### Consigne
Dans le texte sur Ziggy Stardust, recopiez le passage qui va de « C’est marrant parce » à « vraiment, mais un jour peut être. » en changeant « photos » par « vidéos ».

4 réflexions sur “Moi, c’est Ziggy Stardust”

  1. Pas d’album de Bowie préféré parce que je ne connais que par morceaux et de façon très partielle, mais un jour peut être.

    C’est marrant parce que l’autre jour je voulais retrouver des photos et tu avais encore mis un de tes comptes à zéro, ce qui me surprend toujours alors que ça fait 18 piges que je te vois faire ça ou pas loin.
    Je ne m’y fais pas vraiment, mais un jour peut être.

    Est ce que tu as pas un TDA en fait ? Tout les gens que j’aime bien ou presque en sont là donc je me demande, avec ta déconcentration chronique.
    (Moi aussi faudrait que je me fasses diag si ça se trouve, un jour, peut-être.)

    1. Il y a tellement d’albums de Bowie qu’on est autorisé·e à en choisir un préféré quand même, moi par exemple je connais peu ce qu’il a sorti entre Never Let Me Down (1987) et Earthling (1997), je n’ai même pas honte considérant mon attachement au personnage.

      Tu dois parler d’Instagram. En fait j’archive la totalité de mes posts de temps en temps, je ne les supprime pas, c’est parce que j’aime bien prendre le temps de choisir ce que je laisse en ligne ou pas. Donc ça revient quelques jours après. Je pourrais le faire post après post mais en archivant tout j’ai une vision globale, sinon je n’arrive pas à me dépatouiller. Donc oui, peut-être que j’ai un TDA, ce n’est pas impossible, mais où je vis c’est impossible à diagnostiquer et vu que je suis déjà malade mentale, un peu plus ou un peu moins… En tout cas ça n’a jamais sauté aux yeux de tous les psys que j’ai vus, il semblerait qu’on doive faire la démarche seul·e et aller à la grande ville. J’ai déjà la flemme.

### Données
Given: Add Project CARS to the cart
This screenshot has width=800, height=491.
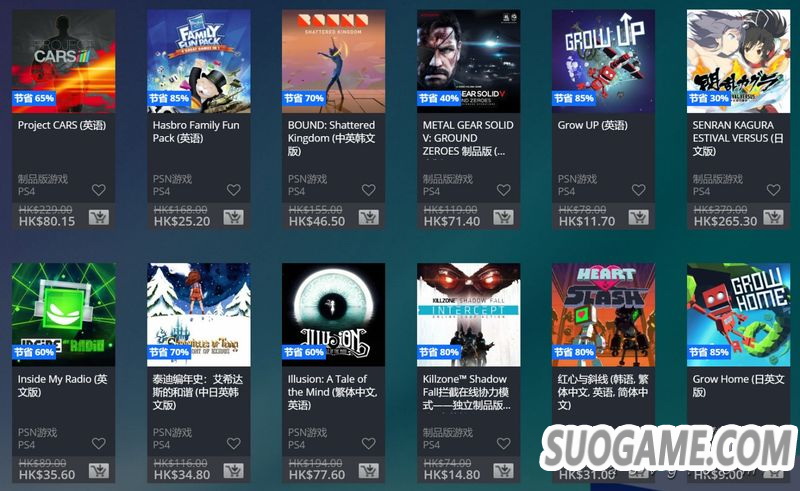Looking at the screenshot, I should [98, 218].
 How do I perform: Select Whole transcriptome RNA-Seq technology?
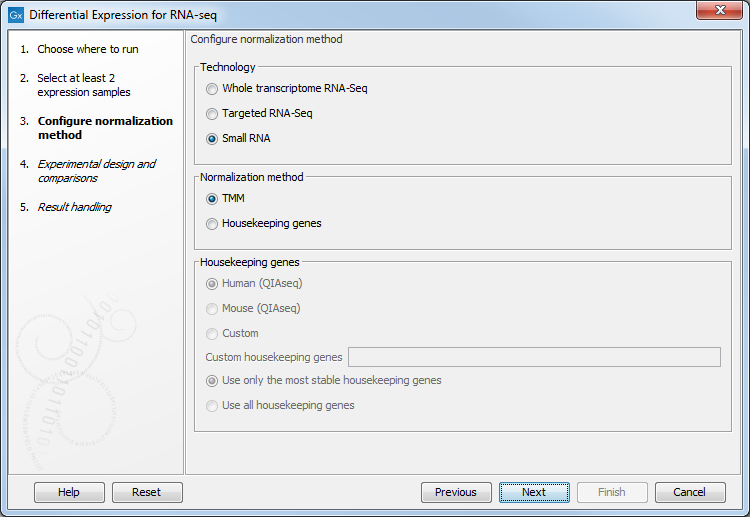point(212,89)
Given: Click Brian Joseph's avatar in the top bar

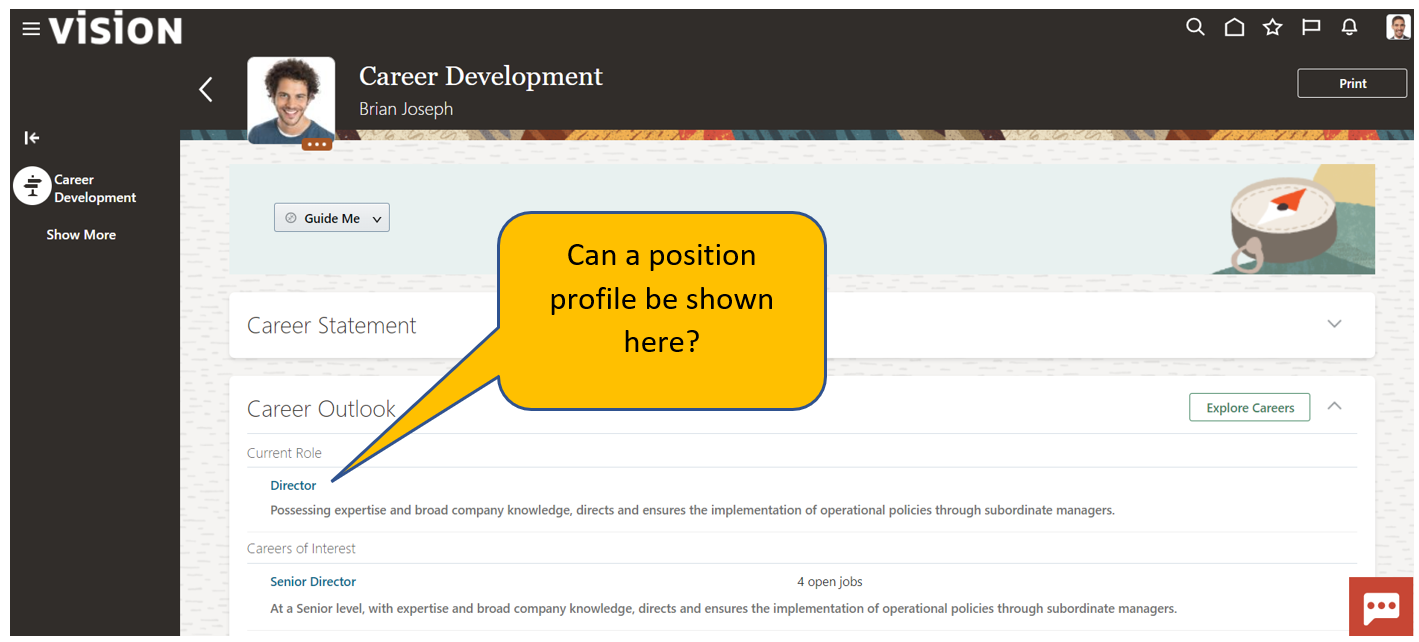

### Solution
C’est marrant parce que l’autre jour je voulais retrouver des vidéos et tu avais encore mis un de tes comptes à zéro, ce qui me surprend toujours alors que ça fait 18 piges que je te vois faire ça ou pas loin.
    Je ne m’y fais pas vraiment, mais un jour peut être.